In these kinds of situations, what is the auditor supposed to do? He can test the accuracy of existing sales tax returns for the periods in question. He can review federal income tax returns. He can review customer records, if available, for purchase trends. He can examine vendor sale information. He can look at the industry average for sales. But without complete sales information, he must extrapolate from the data available what the average sales were during the period and the expected sales tax revenues.

An indirect audit methodology is not always popular (with the auditor or the taxpayer), and is seldom the best method to use in establishing the sales tax liability. But at times it is the only method. Let’s take a quick look at the most common indirect audit method: Cost Plus Markup.

Cost Plus Markup Method

The “markup method” of tax auditing is most frequently employed in audits of grocery stores, liquor stores, gas stations and bar/restaurants. The basic process involves calculating an average markup and applying it to audited purchases for the period. A fairly basic concept, but like so many other things in life, the devil is in the details.

Take the calculation of the average markup: Unless the entire product line(s) is very homogeneous with a similar markup percentage, the auditor should/will compute an overall weighted markup or will compute and apply markups to each product line. Also, seasonal price changes, price changes related to special events (happy hour, entertainment, etc) and price changes over the audit period need to be accounted for.
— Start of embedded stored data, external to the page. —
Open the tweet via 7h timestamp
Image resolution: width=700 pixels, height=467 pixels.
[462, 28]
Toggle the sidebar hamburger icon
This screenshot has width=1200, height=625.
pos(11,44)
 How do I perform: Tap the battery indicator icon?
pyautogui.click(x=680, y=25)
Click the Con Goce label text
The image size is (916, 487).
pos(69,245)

The base to which the markup will be applied is audited purchases. Just as sales by product line need to be segregated, so too, do the purchases. Inventory fluctuations, self consumption and other factors should also be considered, if material. The end result will be purchases actually “sold” during the audit period.
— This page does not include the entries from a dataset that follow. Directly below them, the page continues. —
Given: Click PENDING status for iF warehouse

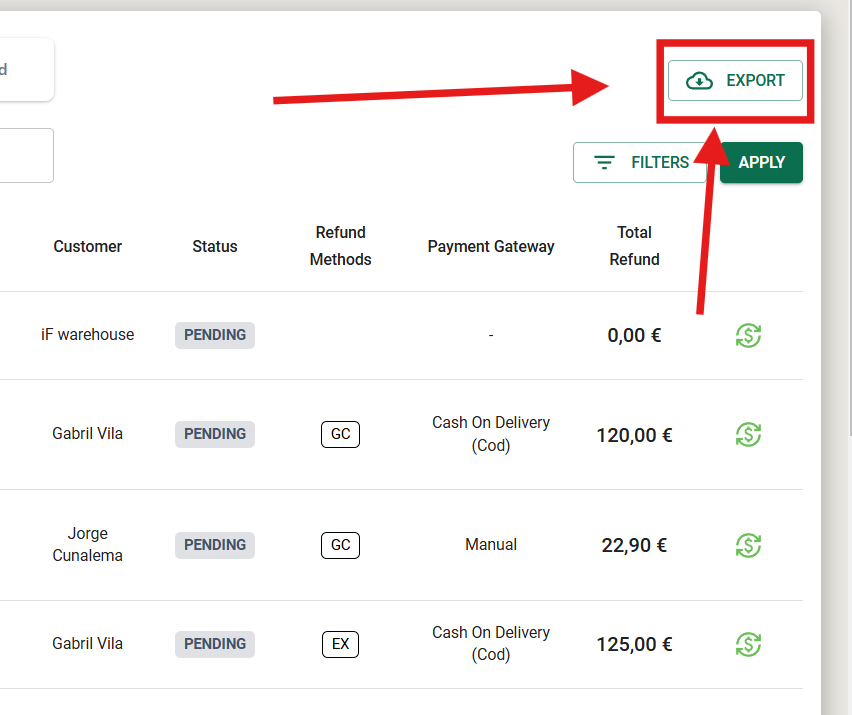Looking at the screenshot, I should 215,335.
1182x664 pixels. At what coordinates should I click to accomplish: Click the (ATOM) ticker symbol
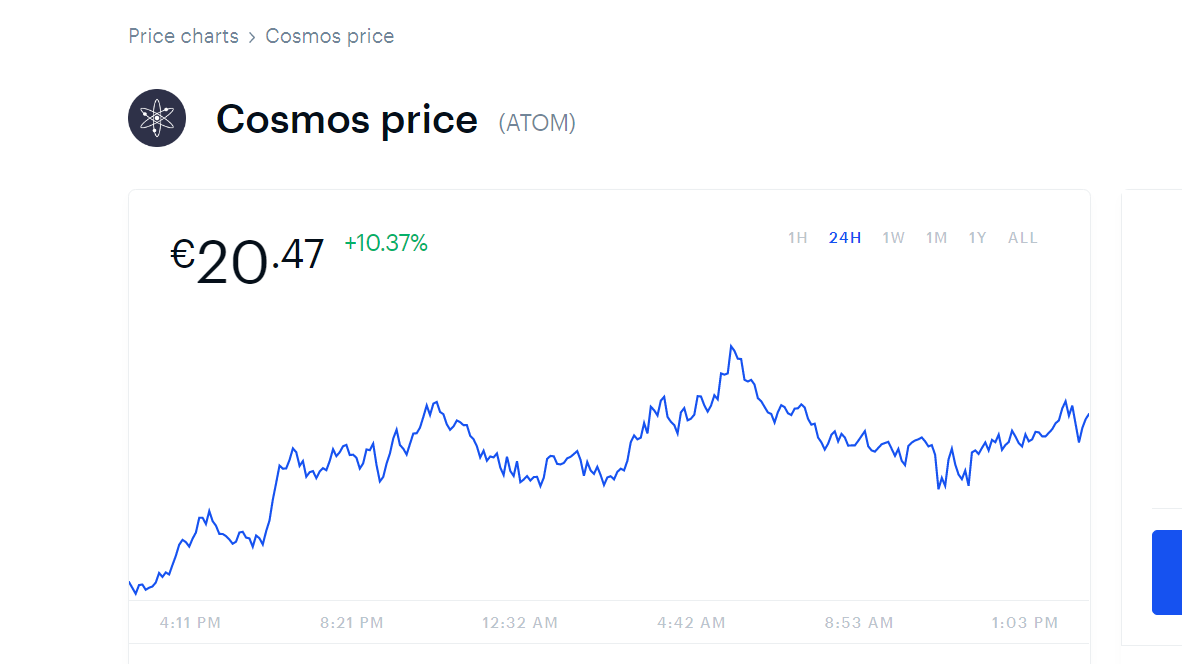tap(537, 123)
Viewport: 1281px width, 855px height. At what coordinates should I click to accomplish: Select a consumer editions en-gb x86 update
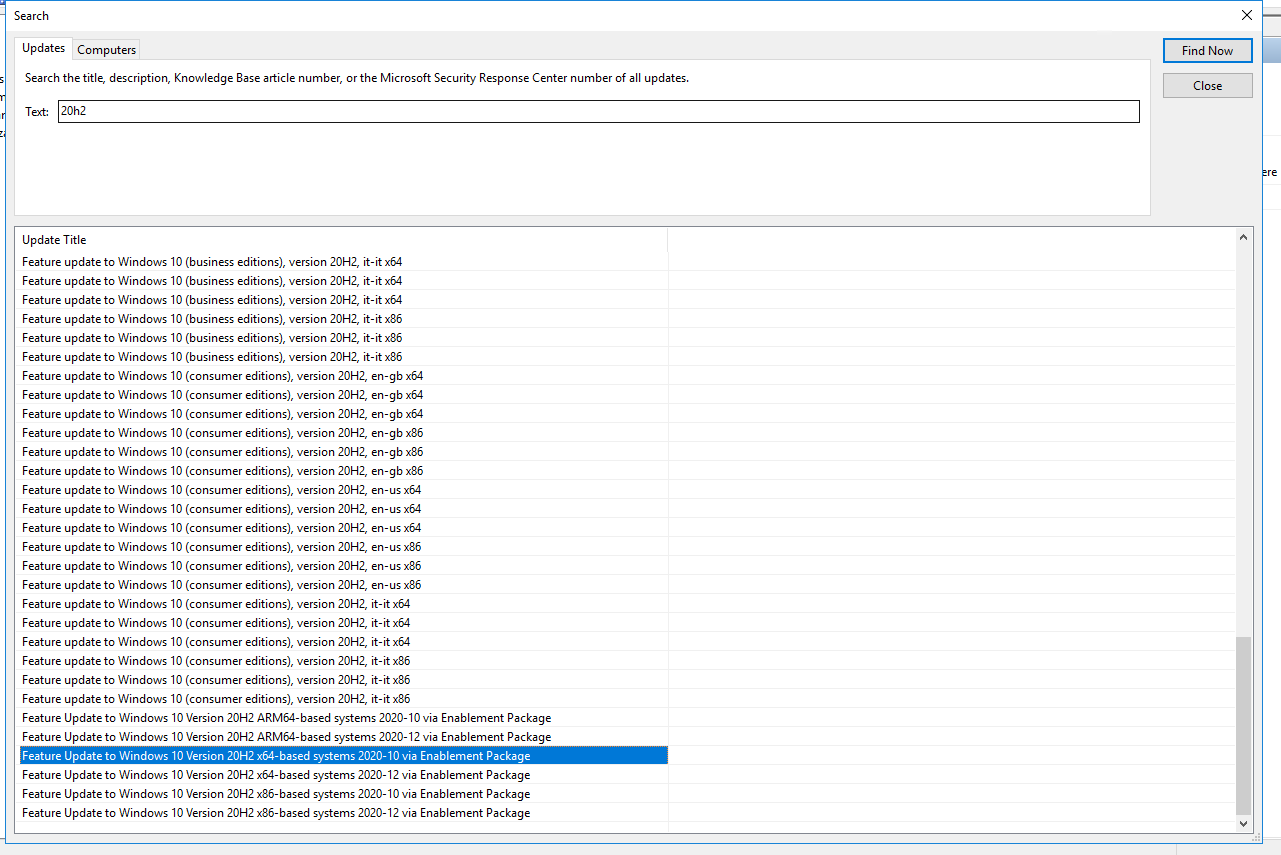(222, 432)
Best audit practice is to compute a weighted markup for each year of the audit period and apply them to annual audited purchases. The results are then compared to recorded/reported sales. But what documentation will the auditor want/need to see when making these computations? Here’s a partial list and the reason for, and value of, each:

  1. Current price lists or examination of sales prices of products on the shelves - “shelf test” establishes the average selling price.
  2. Old price lists, advertising, sales invoices, register tapes, etc - these will support sales prices from prior periods.
  3. Advertising, sales invoices, register tapes, etc - these will support changes in prices for specific events (entertainment, happy hour, etc).
  4. Purchase journal, vendor invoices, check register, etc - these will obviously provide the cost of the items purchased for resale, but they will also help determine a “buying cycle.” This is an important concept because when applied correctly it leads to the proper weighting of items relative to one another and thus a better, more accurate overall weighted markup. A good auditor will also use this information to spot missing vendor invoices.
  5. Items and information other than documentation - these will vary between industries, but some examples are size of glasses and shot glasses in bars, written internal control procedures, employee turnover and anything thing else that could impact cash and inventory (the common thread among the industries where markup method is frequently applied).
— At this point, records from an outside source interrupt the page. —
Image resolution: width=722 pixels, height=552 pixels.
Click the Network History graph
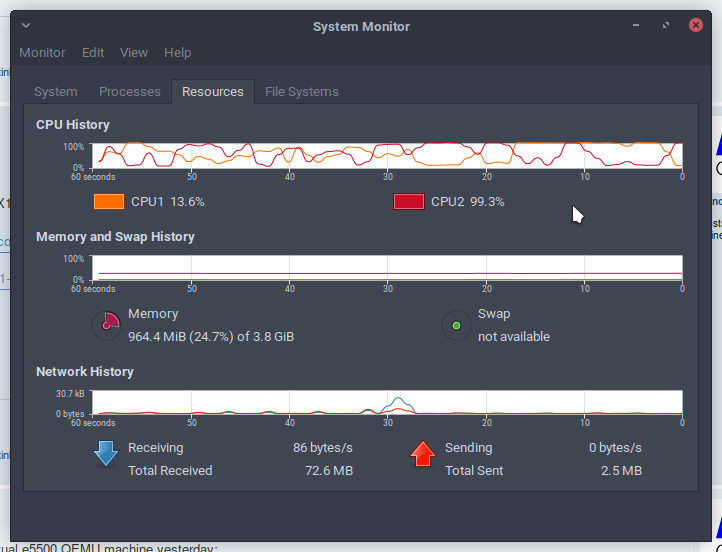coord(387,402)
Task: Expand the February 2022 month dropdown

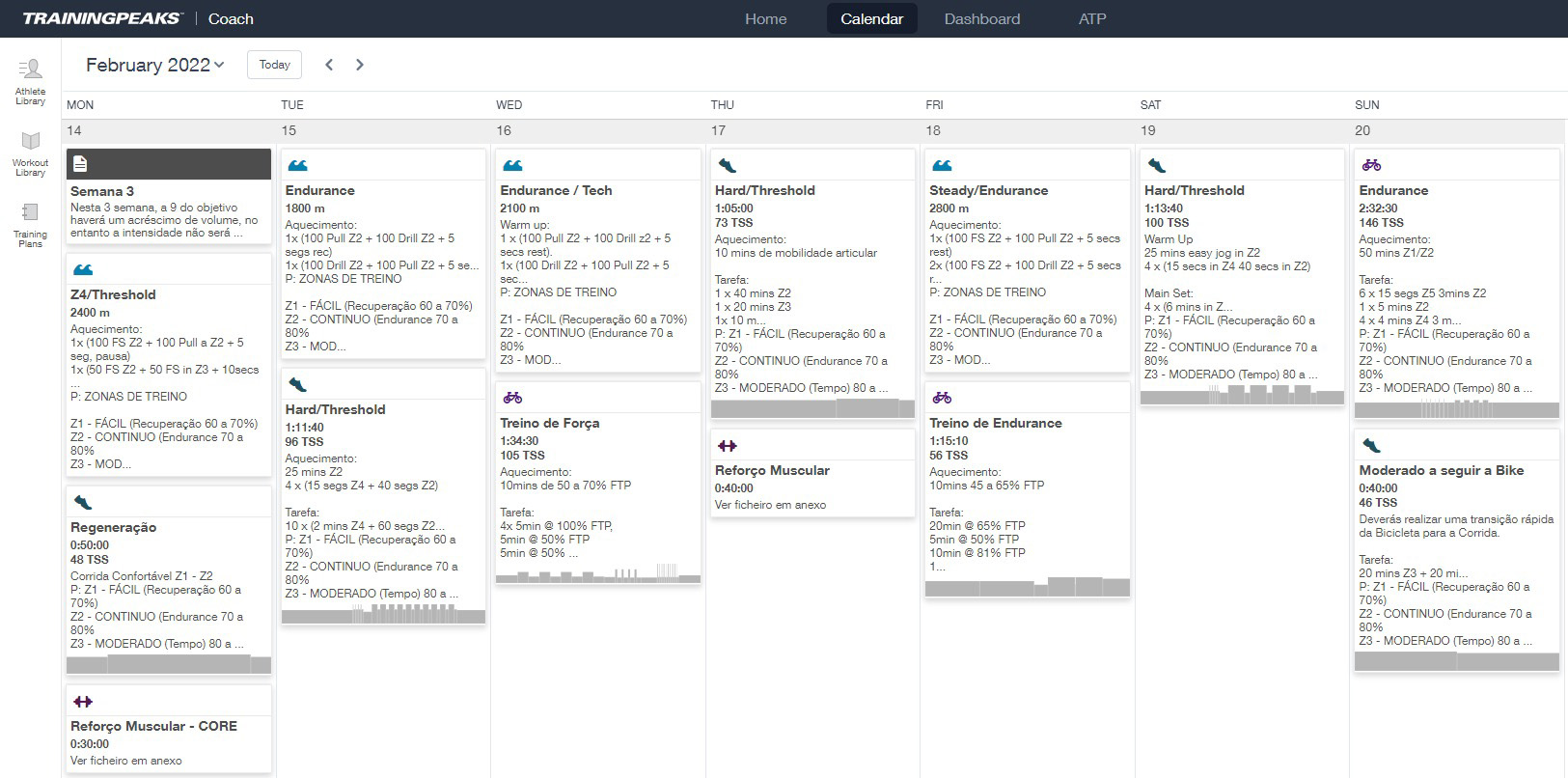Action: (154, 65)
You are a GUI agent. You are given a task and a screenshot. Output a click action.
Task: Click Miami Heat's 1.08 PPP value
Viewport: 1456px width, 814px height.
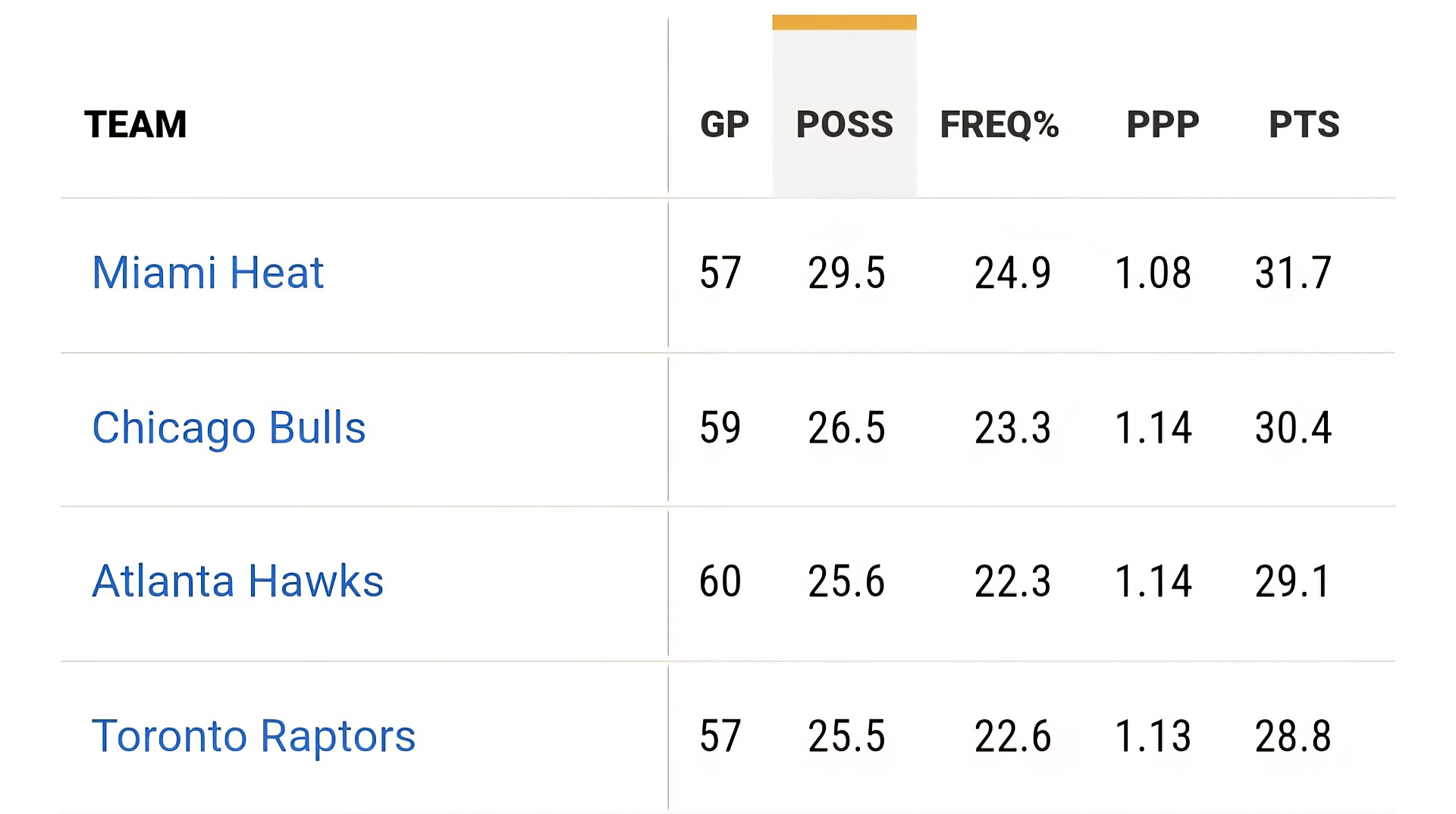[1153, 273]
There isn’t much a taxpayer can do to argue today’s markup - current prices are posted and current vendor invoices are readily available. But if the taxpayer wants the audit to correctly reflect different sales mixes and/or markups in the past, he would be well advised to make the information listed above available to the auditor.

Remember, cost plus markup is still an indirect auditing method for establishing sales and is only as good as the data and information that goes into it. Ideally it will only be used to verify recorded/reported sales and tax. The use of it to re-construct sales for the basis of an audit should be the last thing a taxpayer would wish for.